We Built Rotector and It's Finally Ready

Nine months ago, I got fed up with seeing dangerous people slip through the cracks on Roblox and decided to do something about it. Today, Rotector is live, and I'm pretty excited about what we managed to build.

Here's What We Found

Roblox is supposed to be for kids, but there are people using it for bad things. Community groups try to catch them, but there are millions of users every day. A lot gets missed.

So far, our system found 122 inappropriate groups, and disturbingly, 28 of them have more normal users than flagged ones. These spaces blend in really well and trick innocent players into joining.

The scary part? We have no idea how many bad actors are actually on Roblox. Could be 100,000. Could be way more. Our small team found over 24,000 in just a few days. Makes you wonder what else is out there.
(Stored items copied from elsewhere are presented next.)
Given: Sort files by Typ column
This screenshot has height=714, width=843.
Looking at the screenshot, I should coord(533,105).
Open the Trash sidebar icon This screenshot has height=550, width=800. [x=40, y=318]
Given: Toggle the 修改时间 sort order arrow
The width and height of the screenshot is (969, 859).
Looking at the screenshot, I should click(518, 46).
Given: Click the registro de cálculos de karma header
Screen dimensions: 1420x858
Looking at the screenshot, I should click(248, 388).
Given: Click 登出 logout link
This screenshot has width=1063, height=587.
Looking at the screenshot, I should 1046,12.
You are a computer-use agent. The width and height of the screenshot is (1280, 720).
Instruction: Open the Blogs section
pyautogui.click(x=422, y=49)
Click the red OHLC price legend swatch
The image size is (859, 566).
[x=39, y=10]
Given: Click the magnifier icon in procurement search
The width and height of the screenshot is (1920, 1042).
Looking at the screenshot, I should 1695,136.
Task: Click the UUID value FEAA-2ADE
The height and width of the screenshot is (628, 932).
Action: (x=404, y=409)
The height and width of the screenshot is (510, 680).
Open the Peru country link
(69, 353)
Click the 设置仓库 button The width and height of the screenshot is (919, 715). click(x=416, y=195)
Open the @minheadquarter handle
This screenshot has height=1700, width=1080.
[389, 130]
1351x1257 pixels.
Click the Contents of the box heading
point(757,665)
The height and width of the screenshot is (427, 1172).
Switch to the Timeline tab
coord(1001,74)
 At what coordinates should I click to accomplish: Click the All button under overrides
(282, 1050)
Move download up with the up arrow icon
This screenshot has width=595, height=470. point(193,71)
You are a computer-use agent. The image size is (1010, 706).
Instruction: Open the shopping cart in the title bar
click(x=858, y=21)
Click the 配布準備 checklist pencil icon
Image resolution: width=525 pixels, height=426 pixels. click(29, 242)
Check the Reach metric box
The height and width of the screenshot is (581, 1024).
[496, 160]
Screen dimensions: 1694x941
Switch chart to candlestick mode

Inappropriate Roblox GroupsScrolling through our system's database of flagged inappropriate groups (censored for safety)

How We Built This System

Rotector started as a messy prototype nine months ago. It kind of worked but flagged way too many innocent people. We kept tweaking it, learning from mistakes, until that rough experiment turned into something that actually works.

In just three days of testing, we flagged over 24,000 users and confirmed more than 2,000 of them. Each review only takes seconds to a few minutes.

Rotector Statistics

It took a lot of trial and error, but we figured out how to make something useful.

Why Current Solutions Aren't Enough

Roblox's Moderation

Roblox Safety

Roblox has moderators, but they're overwhelmed. Of the 24,000 users we flagged, only 904 got banned by Roblox. That's less than 4% of what we found.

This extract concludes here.